Сегодня в 15 часов Сла̀в вошел в конфессионал. Тот, кто там находился, был вида бесполого, с лицом, густо покрытым румянами, с подкрашенными зелеными глазами, и на лбу огнем была выжжена пентаграмма. Грубая, совсем черная ряса скрывала все от шеи до пола: все, кроме пальцев рук, они были с желтыми острыми когтями. К Сла̀ву он обратился шипящим по-змеиному голосом:
– «Расскажи, что было у тебя в прошедшем времени? Знай, что греха не существует, есть только проявление страсти. Если ты готов это проявление продать, то мы можем совершить такую сделку», – звуки его шипящего монолога отражались бегающими, мерцающими линиями света под крышкой конфессионала. Все, что происходило в этом пространстве – снималось, а каждое слово писалось.
Немало прошло времени, прежде чем Сла̀в изложил свою историю в самых мелких подробностях, которые помнил. С него требовалось описать все эманации, которые он чувствовал от страдающей в приближении смерти и молящей о спасении. Он старался в словесах быть эмоциональным и страстным, где-то внутри понимая, что тем, что сейчас делает, он открывает дверь к новой своей сущности. Вот такое страстезападение и самосотворение.
***
Бог сотворил людей, а люди сотворили идолов. Сатана был сотворением божьим, а Молох – творение человеческое. В прославление этого идола матери бросали в огонь своих малолетних детей. Ритуальные детоубийства впоследствии были запрещены законом Моисеевым и карались смертью, но семиты их еще долго не прекращали практиковать. На дне глубокого ущелья Енномовой долины, что звалась Геенной огненной, на юго-западе от стен Иерусалима, стоял циклоп – Молох, его бычья голова была увенчана огромными рогами, а между ног-столбов находилась громадная жаровня с углями и негасимым пламенем, куда кидали живых младенцев.
Время спружинило, и Виктима вместе со своим спутником Вороном оказались вновь в царствии восславленного Соломона – Шломо. Был душный вечер, с верхних пределов ущелья Геенны огненной было видно пламя жаровни, страшные женские крики прорывались оттуда вместе со зловонием сжигаемой человеческой плоти. Третий царь иудейский, воздвигнувший первый Храм Бога на земле, сотворил и жаровню Молоха, как бы втайне, но тайн от Бога не бывает. Бог ему многое прощал, своему любимцу, но этим своим двуличием он положил конец Храму и обрек на плен свой народ. Вавилонский царь уже выдвинулся со своим войском в поход.

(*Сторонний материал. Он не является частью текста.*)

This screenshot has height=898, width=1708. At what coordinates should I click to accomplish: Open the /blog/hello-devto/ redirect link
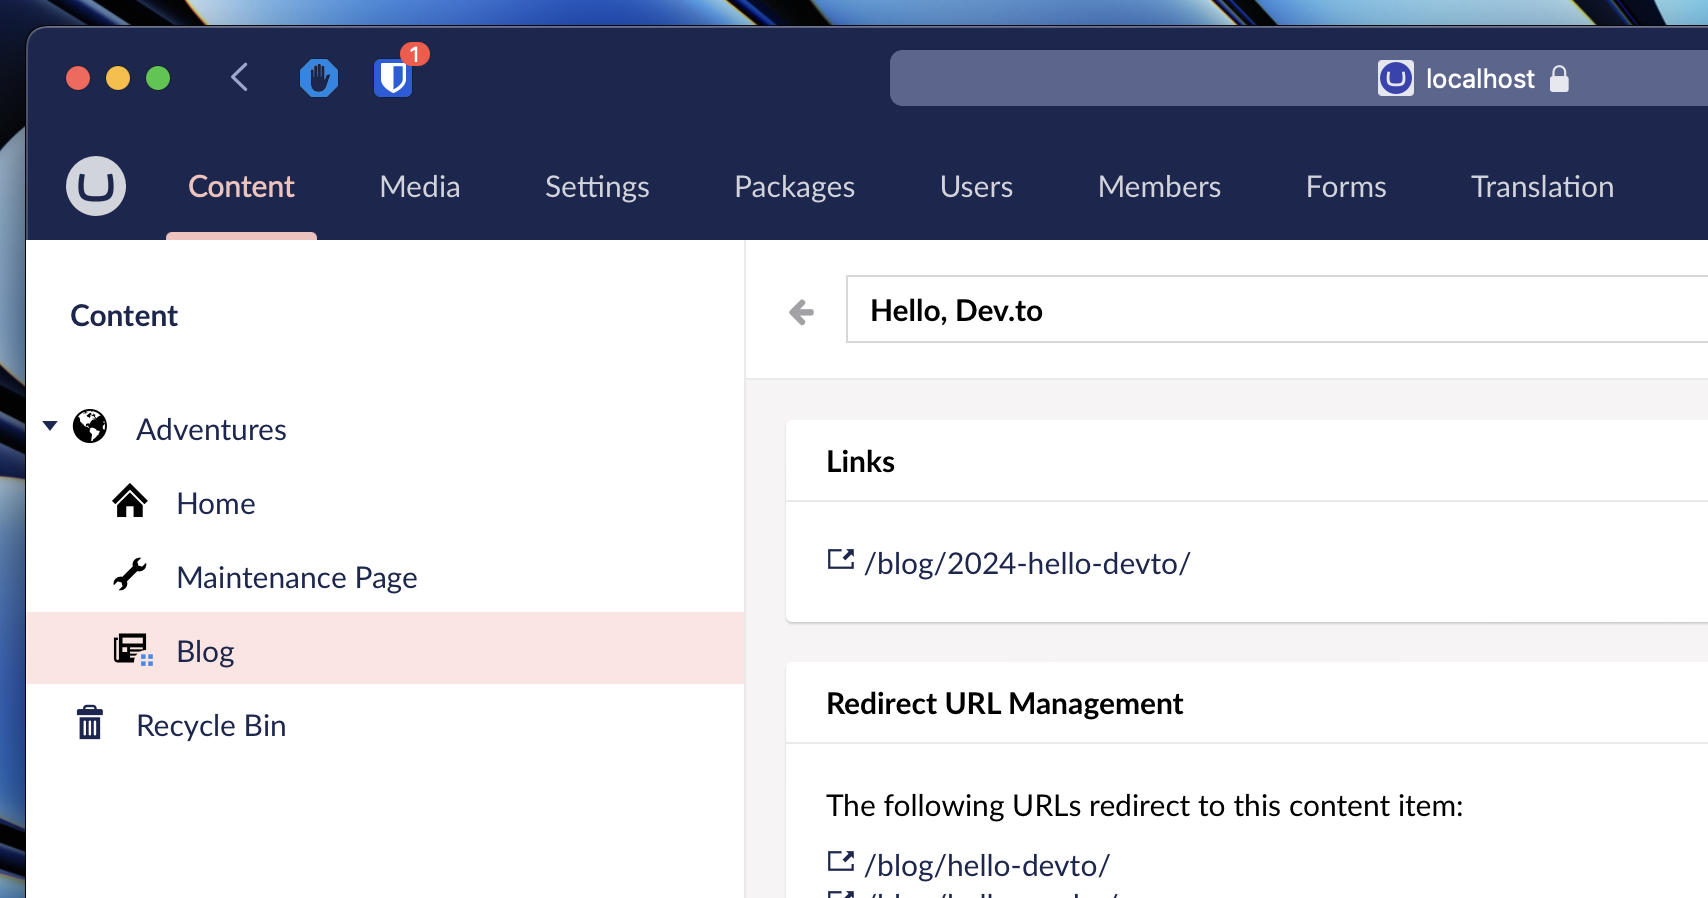pos(987,865)

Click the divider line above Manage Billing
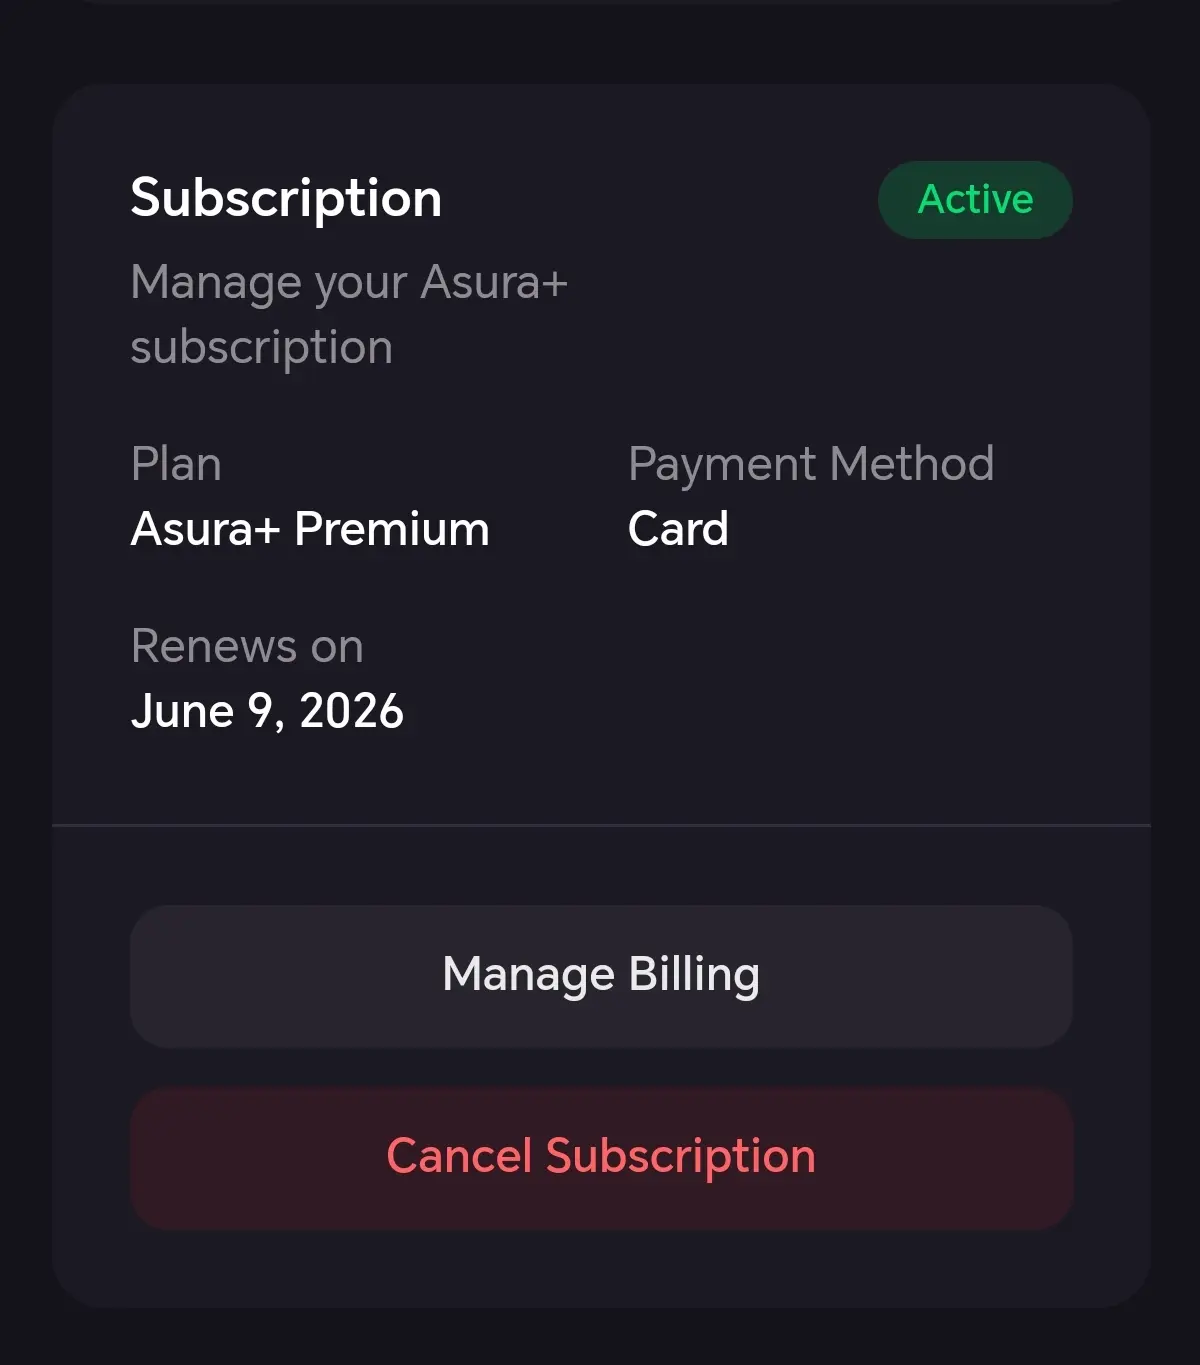pyautogui.click(x=601, y=825)
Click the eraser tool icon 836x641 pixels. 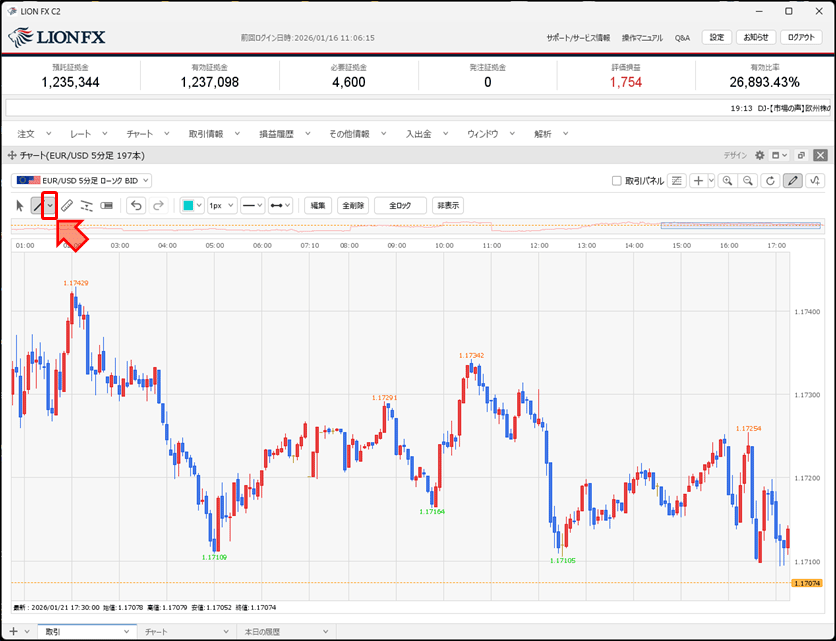(67, 205)
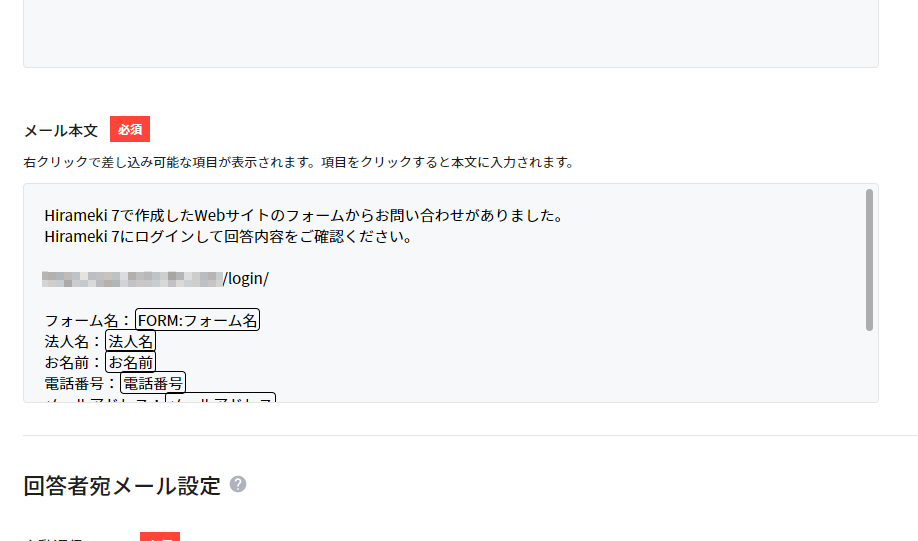Select the boxed お名前 merge tag
This screenshot has height=541, width=918.
tap(131, 362)
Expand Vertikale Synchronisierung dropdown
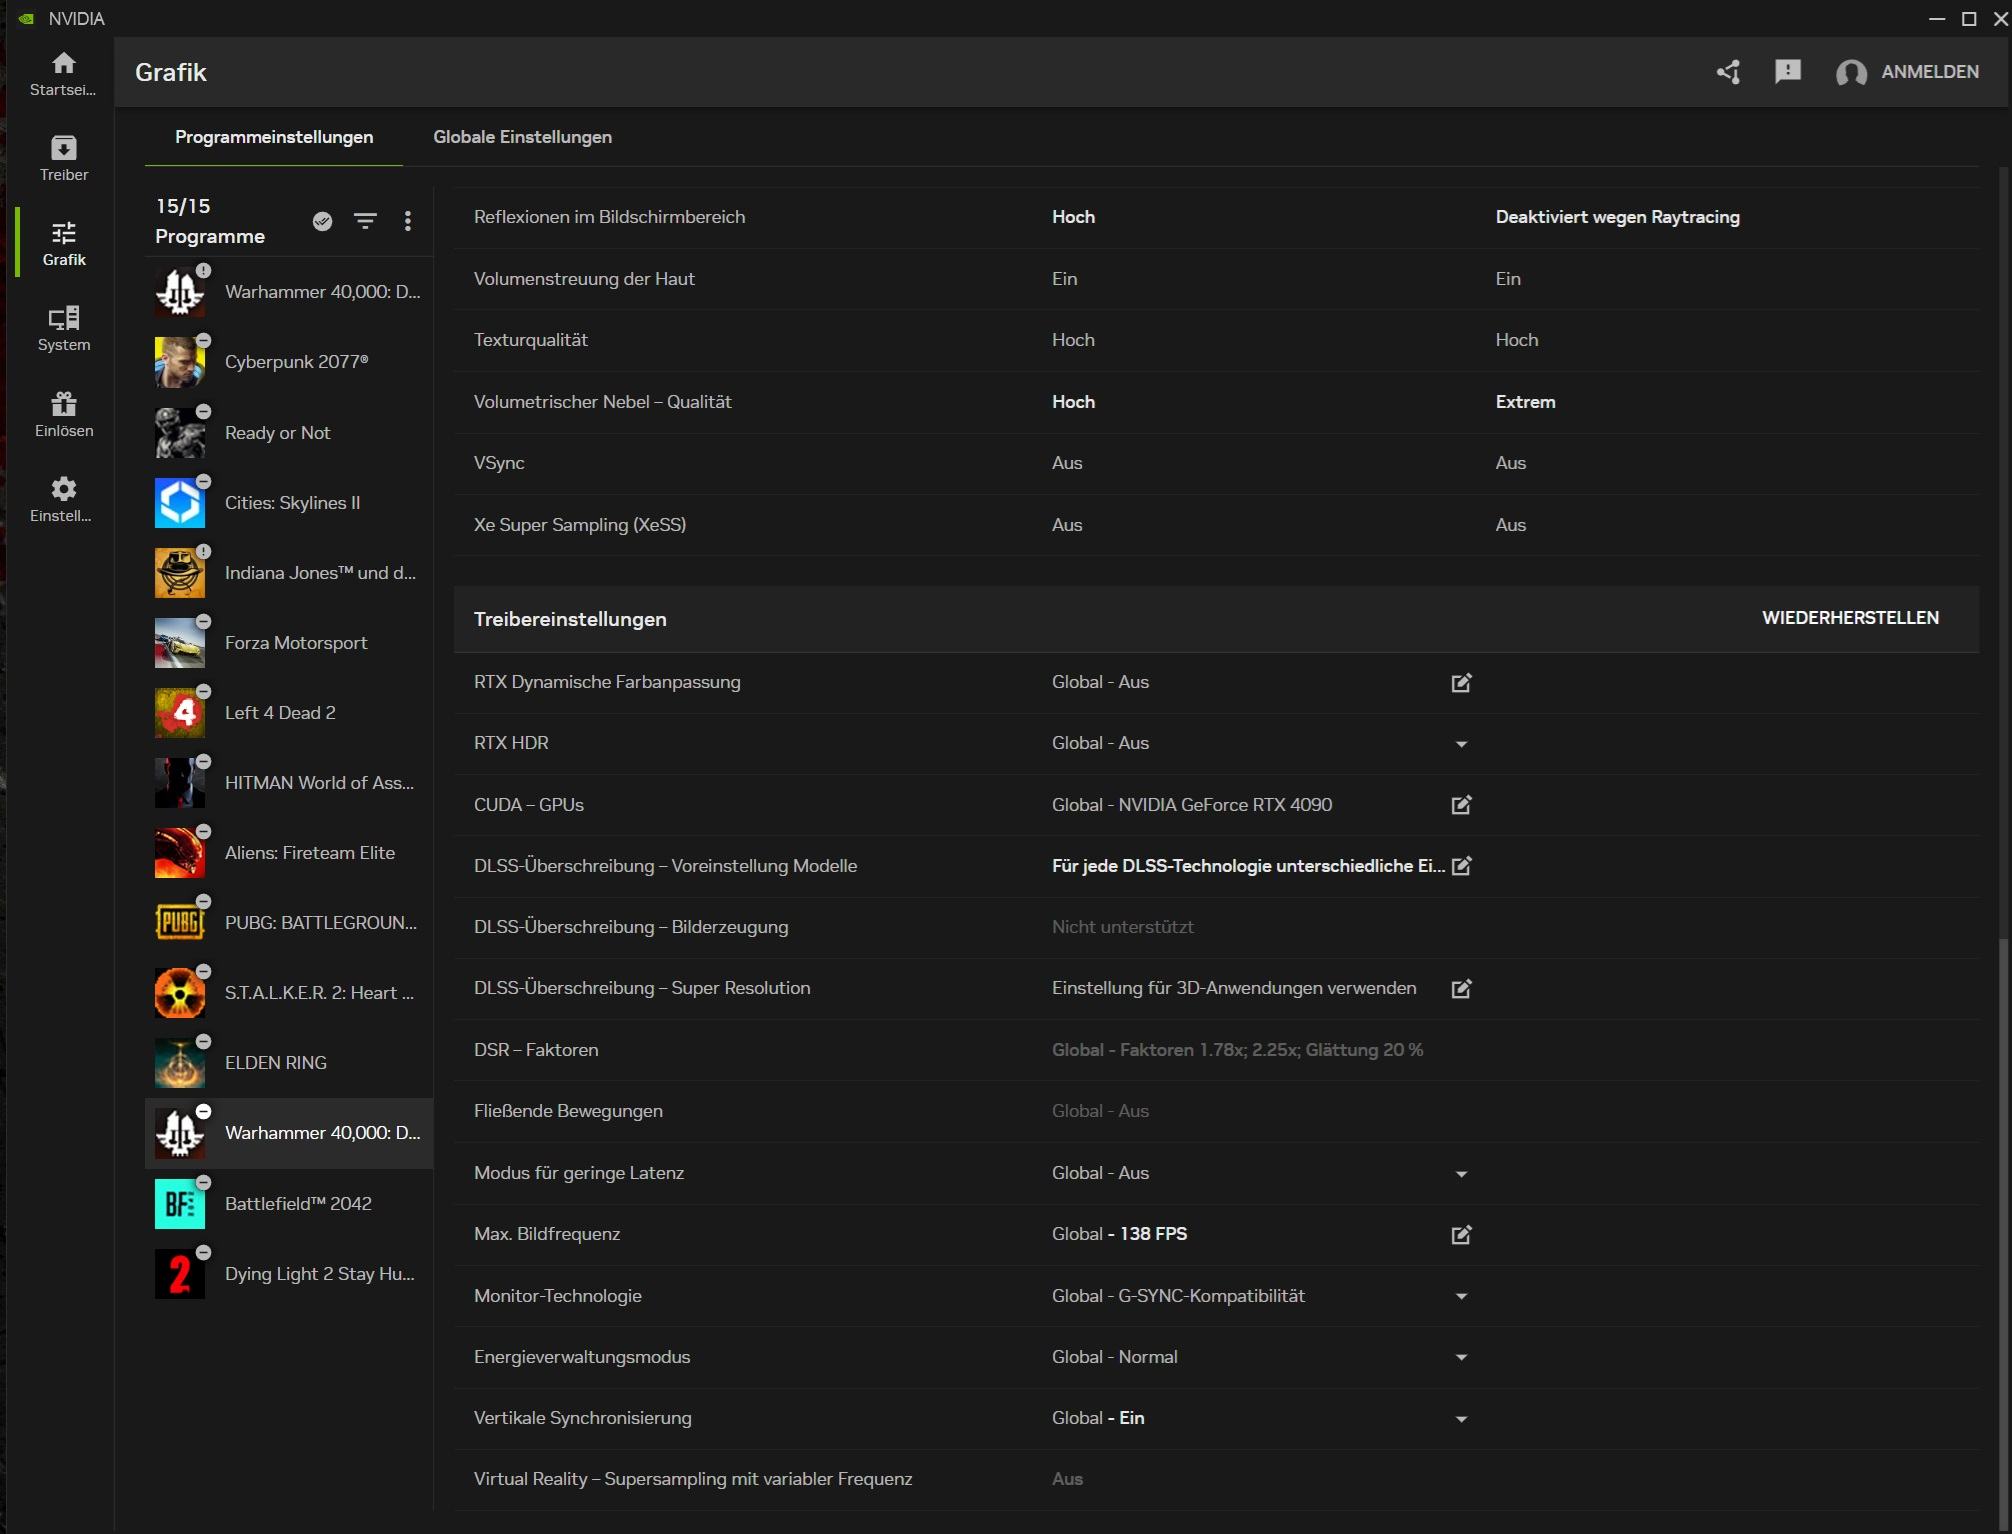Viewport: 2012px width, 1534px height. 1461,1419
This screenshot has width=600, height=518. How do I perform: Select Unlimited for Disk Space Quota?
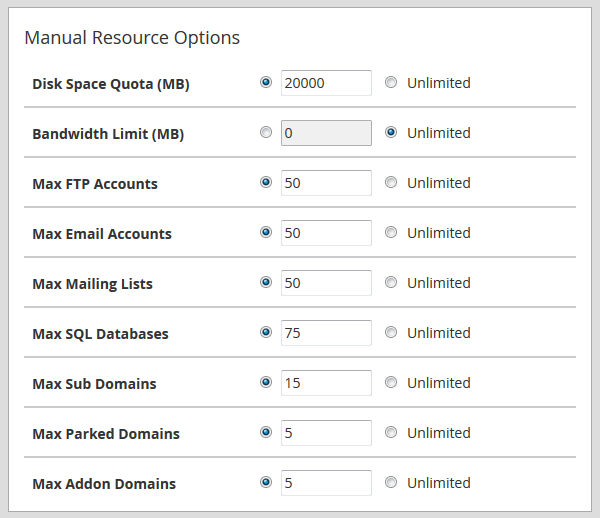click(x=391, y=83)
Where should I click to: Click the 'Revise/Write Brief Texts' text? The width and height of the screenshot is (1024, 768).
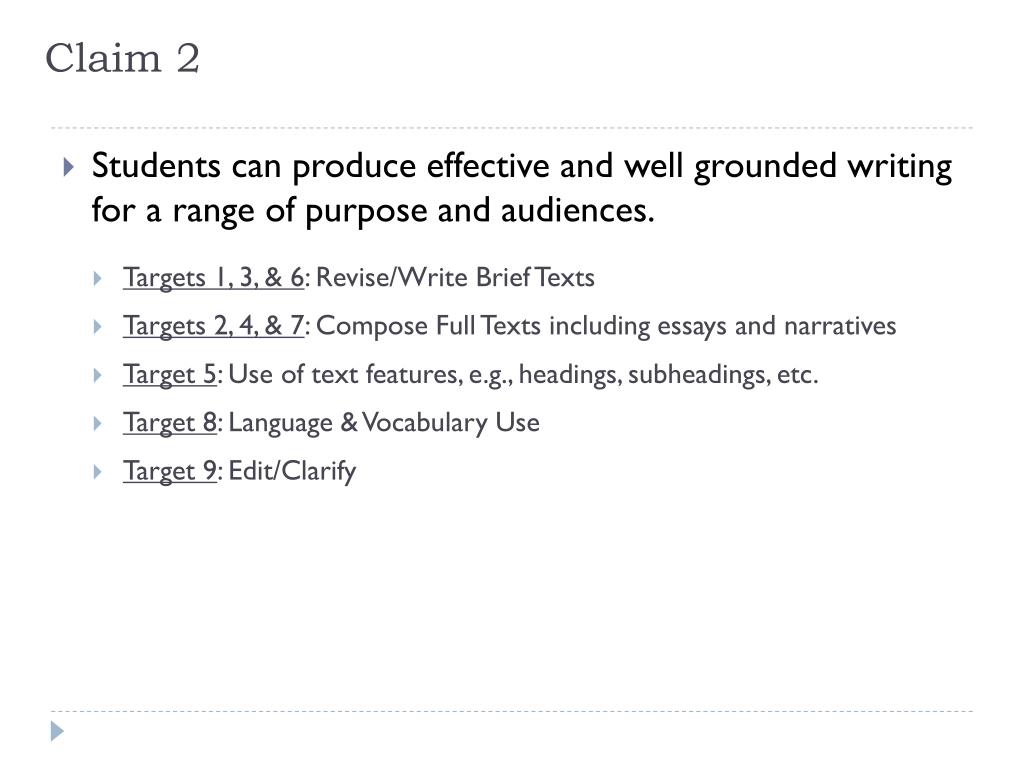[455, 278]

Под тряпками, которыми было покрыто ее тело, Виктима сжимала рукоять кинжала, ее сердце разрывалось от желания положить конец происходящему рядом ужасу, только она не понимала, куда же надо вонзить это лезвие. Даже Бог не мог избавить людей от идолов, подобных Молоху. Люди должны были сами от них отказаться. Пройдет не одна тысяча лет реального времени, и на этом самом уступе, где сейчас притулилось истерзанное испытаниями тело Виктимы, на восходе последнего своего сорокового дня присутствия среди людей, в окружении своих одиннадцати учеников из Галилеи будет стоять Он. За это время свал ущелья зарастет деревьями, а страшные крики матерей, бросающих в огонь своих деток, заменит ужасный вой собак. Те уже много дней стаей сидели под висящим в петле человеческим телом, оно давно начало разлагаться и смердело им в ноздри. Собаки знали, что это – добыча, придет время, и она свалится к ним. Главное – успеть к трапезе. Учитель смотрел вдаль, погруженный в себя. Один их учеников хотел что-то спросить, но тот поднял руку с открытой ладонью. Листья на одном дереве мелко затряслись, а следом и все дерево заходило как от озноба. Одна из веток с грохотом надломилась и рухнула вниз. Раздутое на жаре тело при ударе о камни лопнуло и растеклось. Собаки кинулись глотать когда-то живую плоть, когда-то живого человека, однажды предавшего любовь. Учитель ничего не сказал вслух, лишь губы что-то молитвенно шептали к Отцу своему. Далее его путь был на гору Масличную и прощание с людьми до своего второго пришествия. На краю ущелья стояло одинокое дерево, листья которого так и остались навсегда дрожащими то ли от счастья встречи, то ли от страха расставания. Вот в таких страстях проходило у каждого свое самосотворение.
***
Агасфер, даже бывая в прошлом среди людей, понимал, что эти люди лишь условно живые, ибо их время уже давно пройдено. В настоящем он был тогда, когда бродил нищим и босым по земле, а потерял эту благодать быть среди настоящих живых, когда пошел в услужение.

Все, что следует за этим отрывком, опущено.